Bearing this in mind, assessing whether the proportional hazards assumption approximately holds may be useful during the practical application of Cox models. Several main methods are used to examine deviations from the proportional hazards assumption.

Graphical assessment of transformed survival estimates and the Schoenfeld residuals

The first of these approaches is the visualization of log-log survival plots, where log[−log(survival probability at time t)] is plotted against log(t)—that is, the transformed version from the two axes of the Kaplan–Meier plots (Figure 2B). In the Gehan survival dataset, the roughly parallel log-log survival plots for the two groups suggest that there is little evidence against the proportional hazards assumption in the univariable Cox model.

Another approach is to plot the Schoenfeld residuals (ie, the “partial residuals,” according to the original article by Schoenfeld et al7) and test, versus the null hypothesis, whether the distributions of the Schoenfeld residuals are constant over time under the proportional hazards assumption. In the current example, a large P value of around 0.89 (Note: aligning the default setting, Stata, R, and SAS yield not identical but very similar values) was obtained, suggesting little evidence against the proportional hazards assumption. However, because any P value is highly sensitive to the sample size of dataset, the large P value itself does not verify (or even support) the proportionality of hazards, particularly in small datasets.8

Assessing interactions with time in split datasets

Another approach is to compare time-specific hazard ratios (such as those obtained in the previous section for the example Gehan survival dataset being analyzed) over the follow-up period. To make this type of comparison, one can examine whether the hazard ratios remain constant over time by assessing the interaction term between exposure and the indicator of the time interval in a single Cox model stratified by the time interval.

First, the follow-up period may be arbitrarily or reasonably (eg, in reference to log-log survival plots) split into ≥2 intervals. To illustrate this in the Gehan survival dataset, using the split data table shown in Figure 1B, a single Cox model was fit by including the split follow-up time indicator (ie, the binary variable indicating <10 or ≥10 weeks) as a stratified variable, and the exposure status and their interaction term as covariates. This is equivalent to comparing the hazard ratios before versus after 10 weeks that would be estimated using Cox models separately fitted in datasets with <10 and ≥10 weeks. The coefficient of the interaction term corresponds to the ratio of hazard ratios, which was estimated to be 0.584 (95% CI, 0.118–2.902, P = 0.511), suggesting that the hazard ratios before and after 10 weeks were not substantially different.

The interaction between the exposure status and follow-up time can be modeled continuously by splitting the follow-up time at all possible time points (ie, at any week between 0 and 35 in the Gehan survival dataset—but only those time points at which the outcome occurs are actually used for analysis—as is illustrated in Figure 1C) and treating the split time points as a continuous variable in the Cox model. The interaction term between exposure and the linear term of the time points then assesses the linear trend in hazard ratios over time. The Gehan survival data yielded a change (ratio) in hazard ratios of 1.008 (95% CI: 0.894–1.137, P = 0.894) per week, which suggests little evidence that the hazard ratio is linearly increasing or decreasing over time. However, this P value only measures the compatibility of linear changes in hazard ratios over the follow-up period.

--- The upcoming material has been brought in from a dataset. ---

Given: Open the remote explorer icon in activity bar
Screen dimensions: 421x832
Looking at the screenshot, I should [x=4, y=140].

To assess the proportional hazards assumption in the Cox models, researchers should not rely on any single P value for “testing” the proportional hazards assumption, because such an assumption does not strictly hold in any dataset. Rather, one should carefully check the log-log survival or the Schoenfeld residual plots, and the estimates of “interactions” with time, to ensure that there are no severe deviations from the assumed models.8

SITUATION 3: DEALING WITH TIME-VARYING EXPOSURES FOR DESCRIPTIVE AND PREDICTIVE PURPOSES

Summarizing and comparing outcome incidence rates according to time-varying exposure status

In cohort studies, exposures may occur (the exposure status may change) after the start of the follow-up. For example, the presence or absence of acute graft-versus-host disease (AGVHD) following bone marrow transplantation (BMT) in patients with leukemia can serve as a time-varying exposure, whereas death in such cases represents an outcome of interest.2 Figure 3A describes a portion of the publicly available “BMT” dataset by Zabor.2 This subset consists of the first 18 of 137 patients with leukemia who received BMT and includes variables such as patient ID (“my_id”), the length (days) of follow-up (“T1”), the presence or absence of death (“delta1”) and AGVHD (“deltaA”) during the follow-up period, and the timing (day) of AGVHD (“TA,” which is equal to “T1” for patients without AGVHD).

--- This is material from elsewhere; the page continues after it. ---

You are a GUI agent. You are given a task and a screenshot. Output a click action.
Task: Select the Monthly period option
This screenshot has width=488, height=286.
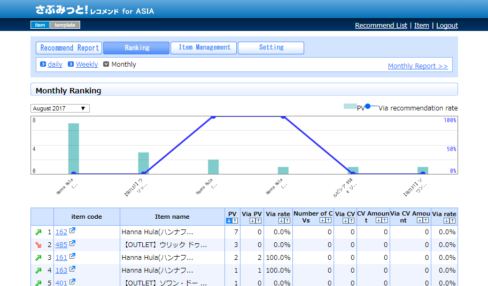123,65
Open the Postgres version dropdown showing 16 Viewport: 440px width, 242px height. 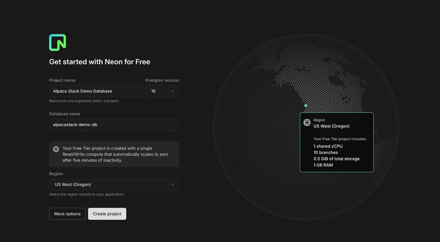(162, 91)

Figure 3. Data tables of a subset (the first 18 patients) of the original “BMT” dataset (A), and the dataset split according to the timing of acute graft-versus-host disease (AGVHD) onset (B). *For the first patient, the row is split into two rows: before and after AGVHD onset. **For the 18th patient, the row is split into two rows—before and after the onset of AGVHD—where the death status is 0 in the first row and 1 in the second. AGVHD, acute graft-versus-host disease.

Figure 3.

The first step when analyzing this type of dataset is to summarize the incidence rates of outcomes (eg, death) according to the exposure status. To estimate the incidence rates of death by time-updated AGVHD status, the data table should be transformed into Figure 3B by splitting a row for a participant with AGVHD into two rows—before and after the occurrence of AGVHD—using the commands shown in eMaterial 1, eMaterial 2, and eMaterial 3. The incidence rates before and after the occurrence of AGVHD can then be directly calculated by filtering the rows with “agvhd” equal to 0 (before AGVHD) and the rows with “agvhd” equal to 1 (after AGVHD). These incidence rate ratios may then be compared using the unadjusted (univariable) Poisson regression model with “agvhd” as a predictor variable and the log of the follow-up time (ie, the difference between “tstop” and “tstart” in Figure 3B) as an offset variable. If we wish to drop the parametric assumption of constant hazards of death before and after the occurrence of AGVHD, we can use the unadjusted time-dependent Cox model in a “counting process” format, specifying the start (“tstart”) and end (“tstop”) of each exposure period, to estimate hazard ratios between periods with and without AGVHD.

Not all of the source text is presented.